*** Opening Reading text ***

The main framework we covered in class was the one from the book Getting to Yes. Below are the main points in this framework:
  • Focus on underlying interests, not positions. Ask many questions at the start to ascertain what people truly care about underneath and longer term. Also, there are often unsaid interests and preferences that people think might not be related to the negotiation at hand; by uncovering those, there may be ways to incorporate them and create better outcomes.

  • Seek integrative, not distributive, outcomes. Negotiations happen all around us, most in informal settings. In "formal" negotiations, the focus is often on one variable, like price, and the situation is viewed as a distribution of a fixed pie, a zero-sum game. We learned in this class the importance of considering multiple issues at once in a negotiation in order to reach integrative outcomes ("win-win"). From a game-theoretic perspective, these are outcomes which are Pareto efficient (helping one person without hurting another). This occurs when people have different preferences or sensitivities to various issues, such that improving one party's situation in one issue does not hurt the other.

  • Jointly brainstorm many options up front without criticizing. This is pretty similar to IDEO's brainstorming creativity rule of seeking quantity not quality when generating initial ideas.

  • BATNA: Consider your Best Alternative To A Negotiated Agreement. This will determine the bargaining zone (area of potential agreements) and give you a clear indication of when it's better to walk away from a negotiation. Money and time invested in improving your BATNA will improve your results in negotiations in more than one way.

  • Evaluate options according to mutually agreed upon external criteria. It's very difficult to agree to something when each person uses their own internal criteria. There are many outside criteria that the parties can brainstorm and consider valid for evaluating a deal's fairness and acceptability, and often a mix of these criteria is the best way to compromise when the two parties have pretty different interests.
The types of negotiation simulations we did in class were two-party, multi-party (fun and hectic), employment/salary, inter-cultural, organizational (partners in a business), and collective bargaining (watched a documentary on the UAW/GM Canada negotiations in the 80s). My biggest takeaways were the following:
  • Preparation and feedback are really important. As compared to my "real world" negotiations, I spent a lot more time preparing for the in-class simulations. I think that allowed the class exercises to proceed smoothly and for me to get more out of them. I should seek to prepare more in that way for real-life negotiations. In addition, post-negotiation feedback and constructive criticism allowed people to improve and get candid mini-evaluations weekly. I think that sort of feedback could be helpful in real life too.

*** Closing Reading text ***
*** Opening Extracted information ***

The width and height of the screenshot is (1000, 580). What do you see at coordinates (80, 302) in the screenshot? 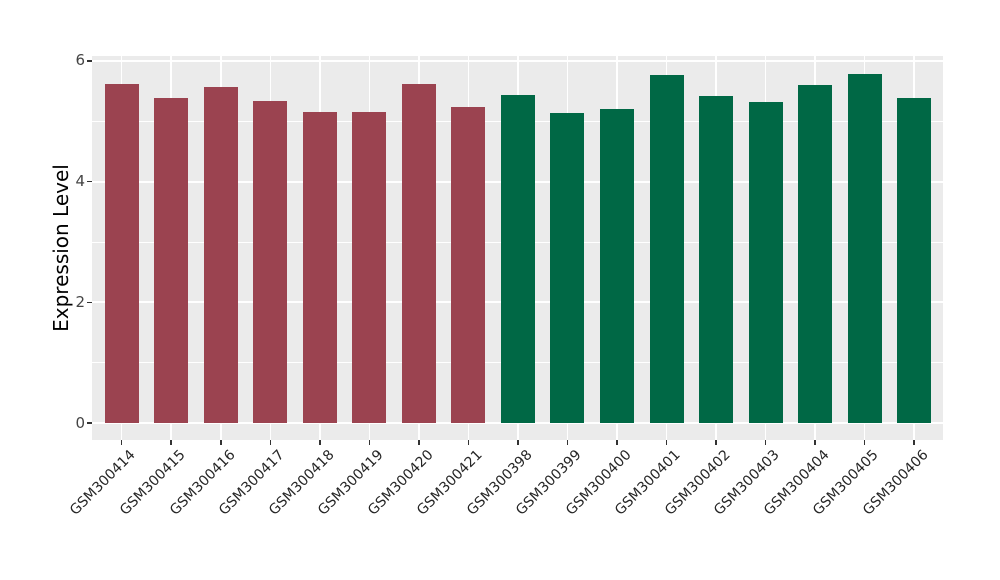
I see `y-tick-label: 2` at bounding box center [80, 302].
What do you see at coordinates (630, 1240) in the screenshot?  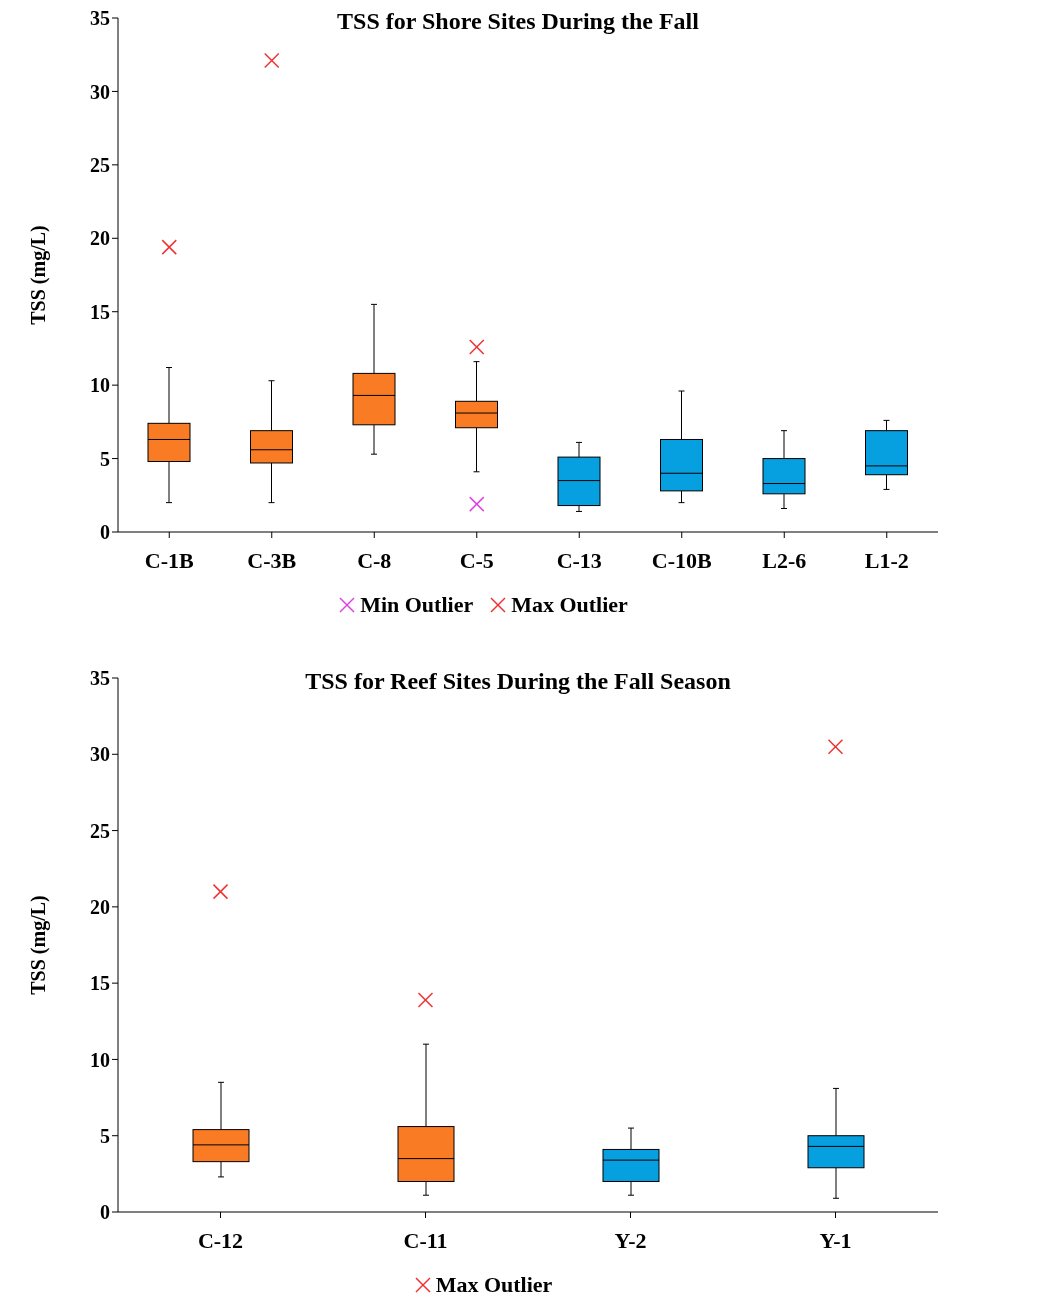 I see `x-tick-label: Y-2` at bounding box center [630, 1240].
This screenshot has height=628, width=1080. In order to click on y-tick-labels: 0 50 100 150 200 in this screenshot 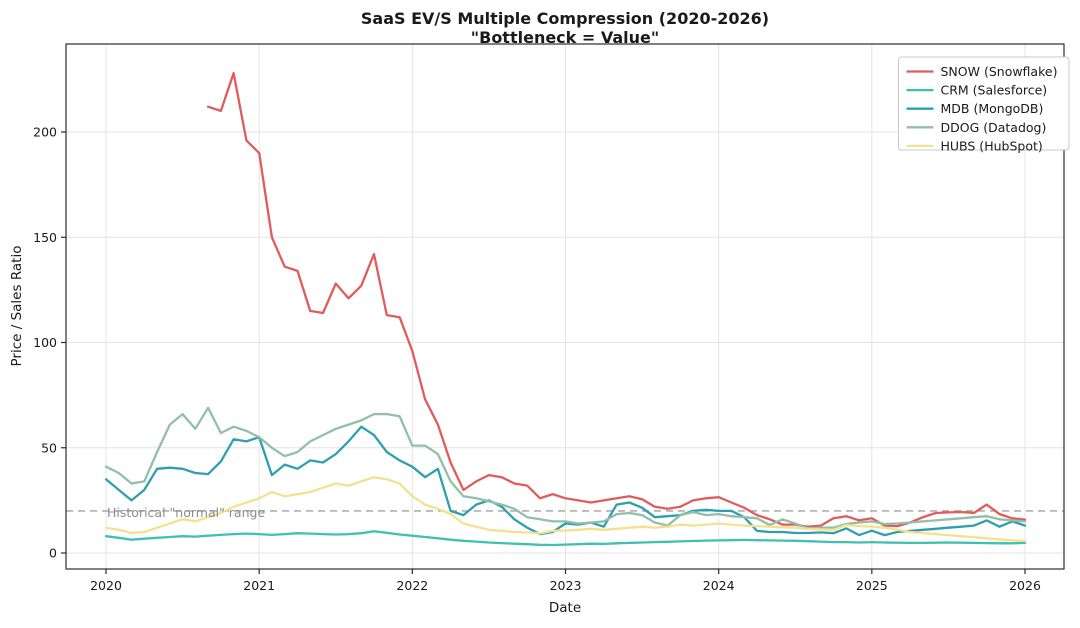, I will do `click(45, 343)`.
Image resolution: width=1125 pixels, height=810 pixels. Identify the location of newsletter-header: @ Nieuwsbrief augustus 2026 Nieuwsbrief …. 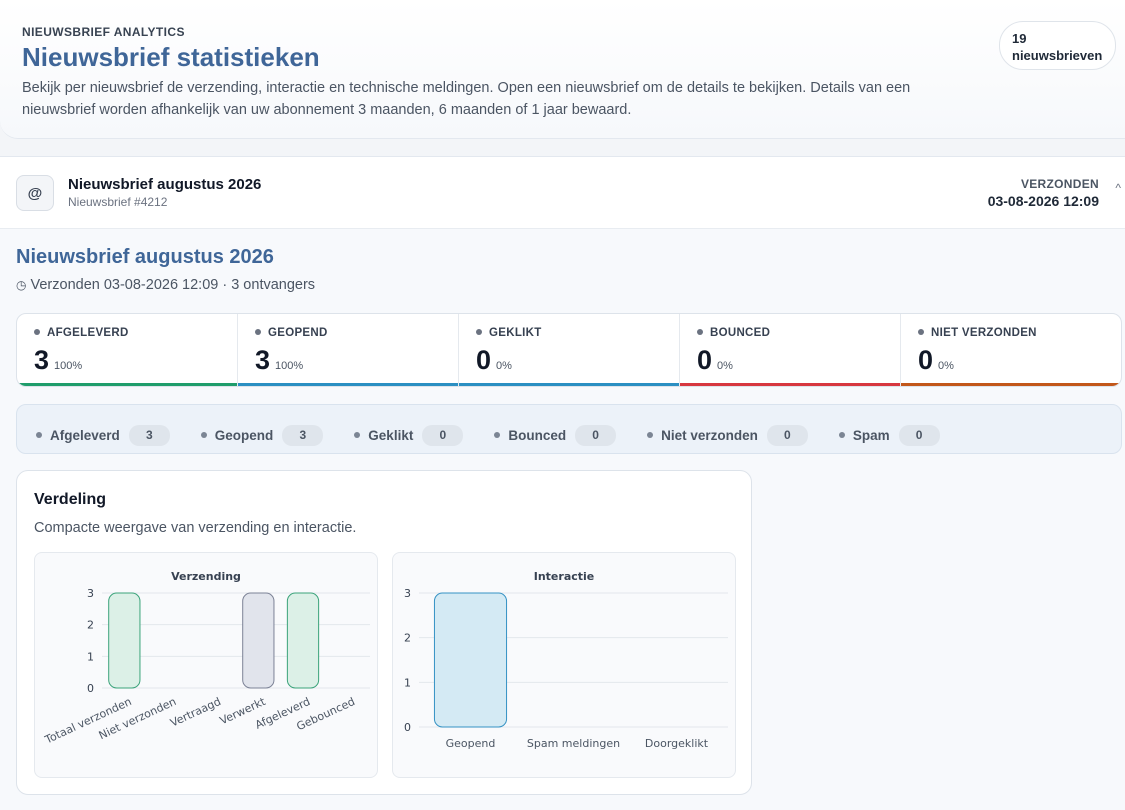
(562, 193).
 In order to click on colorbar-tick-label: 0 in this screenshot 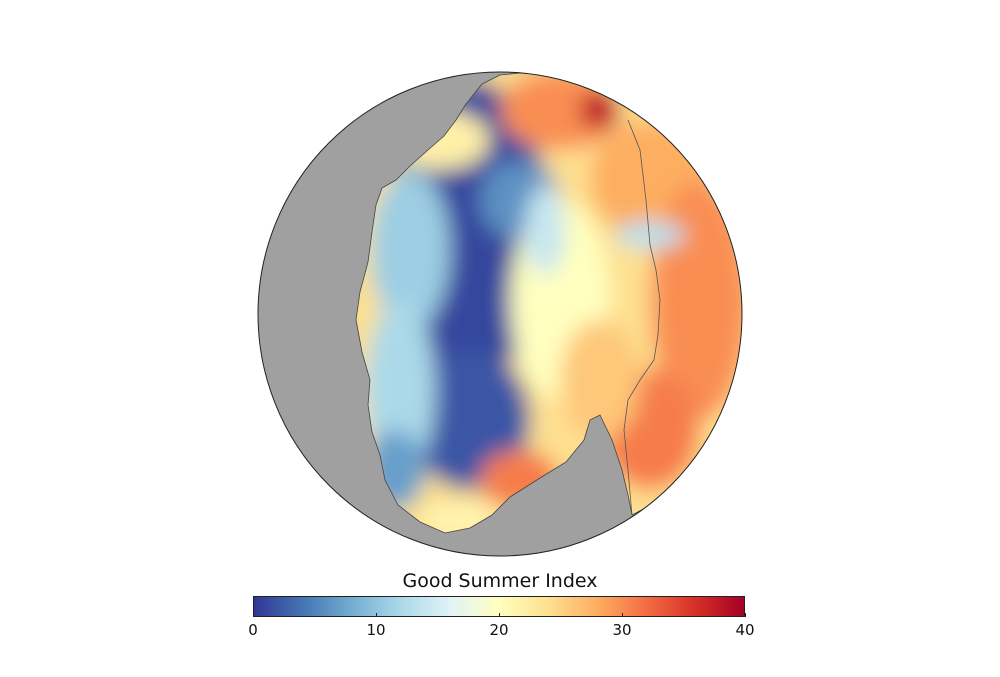, I will do `click(253, 630)`.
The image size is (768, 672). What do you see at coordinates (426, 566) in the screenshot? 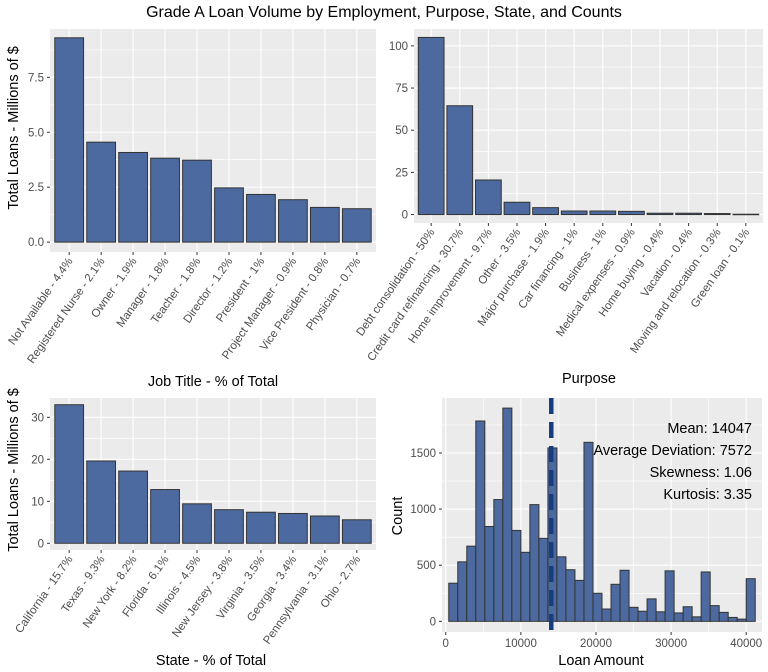
I see `chart4-ytick-label: 500` at bounding box center [426, 566].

*** Closing Extracted information ***

◆ How to complete this task ◆
Condense the paragraph of the negotiation class notes that begins "Seek integrative, not distributive, outcomes" into a short bulleted list that keeps its main facts.

◆ Answer for this exercise ◆
- Negotiations happen everywhere, mostly in informal settings.
- Formal negotiations often center on one variable, such as price, and treat the deal as dividing a fixed pie: a zero-sum game.
- Weighing several issues at once makes integrative, "win-win" outcomes possible.
- In game-theoretic terms, these outcomes are Pareto efficient: one person is helped without another being hurt.
- Such outcomes arise when parties have different preferences or sensitivities across issues, so improving one party's position on an issue does not hurt the other.